In April the Lebanese Association for Human Rights claimed that the Government had failed to take action on the kidnaping and torture of citizens by various militias. The Association formed an investigative committee to pursue this issue. In October two Russian tourists complained that they had been beaten and then detained in the local Hizballah Party headquarters in the southern suburbs of Beirut for having taken pictures. In response the Government took no action.

In August lawyer Majid Fayyad complained publicly that security officers mistreated his client, Ibtissam Nimr Al-'Abd, who had been arrested in connection with the murder investigation of her husband Munir Al-Ghadban. The lawyer claimed that his client was beaten, insulted, and burned with cigarettes while in custody. The Government has not investigated the allegation.

The prison system is regulated by law. In January the Government issued a special decree legalizing a detention facility at the Ministry of Defense (MOD) headquarters building outside Beirut. Samir Ja'ja', the former leader of the dissolved Lebanese Forces militia, has been incarcerated in this facility since April 1994. The Government justifies the incarceration of Ja'ja' as one of only a handful of inmates at the high security MOD facility as a precautionary measure to ensure his safety. Ja'ja's lawyers have alleged that he has been mistreated while in prison and that his health has been jeopardized by his inadequately ventilated, poorly lit cell three floors below ground. In November a prison doctor reported that Ja'ja' was in good health, and prison authorities have allowed him increased daily exercise. Ja'ja' is not allowed to receive newspapers or have a radio or television set, but in December the public prosecutor granted his request for a bible and selected books and magazines.

Raw records
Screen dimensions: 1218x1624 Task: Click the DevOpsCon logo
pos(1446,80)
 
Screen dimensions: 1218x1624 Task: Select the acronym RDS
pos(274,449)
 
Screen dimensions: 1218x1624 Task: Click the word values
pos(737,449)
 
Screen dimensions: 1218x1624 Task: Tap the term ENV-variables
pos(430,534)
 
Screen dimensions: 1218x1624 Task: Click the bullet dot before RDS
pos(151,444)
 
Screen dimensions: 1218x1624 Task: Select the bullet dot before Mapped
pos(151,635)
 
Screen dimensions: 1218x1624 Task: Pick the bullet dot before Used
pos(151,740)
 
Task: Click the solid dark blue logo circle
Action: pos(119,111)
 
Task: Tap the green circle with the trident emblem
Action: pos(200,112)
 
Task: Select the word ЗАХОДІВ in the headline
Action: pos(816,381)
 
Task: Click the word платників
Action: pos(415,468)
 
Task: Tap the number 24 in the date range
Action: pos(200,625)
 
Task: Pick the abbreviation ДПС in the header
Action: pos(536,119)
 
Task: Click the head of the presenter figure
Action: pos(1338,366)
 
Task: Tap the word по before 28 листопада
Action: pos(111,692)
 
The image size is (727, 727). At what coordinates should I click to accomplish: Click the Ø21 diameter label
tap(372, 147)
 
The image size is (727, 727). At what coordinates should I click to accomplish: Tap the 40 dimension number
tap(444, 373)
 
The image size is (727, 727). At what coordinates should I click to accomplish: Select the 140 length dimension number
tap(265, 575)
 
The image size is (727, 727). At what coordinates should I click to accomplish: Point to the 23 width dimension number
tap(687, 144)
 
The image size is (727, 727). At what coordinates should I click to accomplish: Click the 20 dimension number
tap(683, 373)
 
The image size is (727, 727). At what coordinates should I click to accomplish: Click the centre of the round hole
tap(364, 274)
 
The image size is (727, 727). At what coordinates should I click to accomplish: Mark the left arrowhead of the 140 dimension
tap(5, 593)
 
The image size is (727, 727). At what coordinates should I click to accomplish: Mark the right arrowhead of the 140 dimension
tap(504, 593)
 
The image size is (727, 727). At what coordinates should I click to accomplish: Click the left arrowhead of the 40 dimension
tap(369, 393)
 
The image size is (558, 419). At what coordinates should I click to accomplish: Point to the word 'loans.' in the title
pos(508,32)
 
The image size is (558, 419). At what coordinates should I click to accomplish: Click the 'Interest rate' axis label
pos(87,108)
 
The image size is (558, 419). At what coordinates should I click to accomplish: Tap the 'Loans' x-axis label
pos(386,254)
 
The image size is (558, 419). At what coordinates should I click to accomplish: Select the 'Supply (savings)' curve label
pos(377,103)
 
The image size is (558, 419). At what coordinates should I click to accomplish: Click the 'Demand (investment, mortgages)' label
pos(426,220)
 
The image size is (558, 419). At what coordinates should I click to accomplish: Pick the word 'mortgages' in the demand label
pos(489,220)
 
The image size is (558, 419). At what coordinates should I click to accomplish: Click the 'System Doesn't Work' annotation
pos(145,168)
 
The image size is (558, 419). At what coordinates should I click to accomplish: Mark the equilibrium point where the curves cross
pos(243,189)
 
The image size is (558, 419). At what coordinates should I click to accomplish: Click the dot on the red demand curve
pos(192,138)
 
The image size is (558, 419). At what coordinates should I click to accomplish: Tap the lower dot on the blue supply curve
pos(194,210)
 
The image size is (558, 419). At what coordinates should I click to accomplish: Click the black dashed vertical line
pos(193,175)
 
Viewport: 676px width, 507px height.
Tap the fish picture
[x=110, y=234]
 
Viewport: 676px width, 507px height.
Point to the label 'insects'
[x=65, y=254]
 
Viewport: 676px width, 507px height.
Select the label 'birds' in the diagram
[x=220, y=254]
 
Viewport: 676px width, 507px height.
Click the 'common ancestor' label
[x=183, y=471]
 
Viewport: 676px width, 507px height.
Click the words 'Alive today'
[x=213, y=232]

> [WHAT THE EXERCISE ASKS]: According to the passage on human rights in Lebanon above, since when has Samir Ja'ja' been held in the detention facility at the Ministry of Defense headquarters?

> [SOLUTION FOR THIS EXERCISE]: Since April 1994.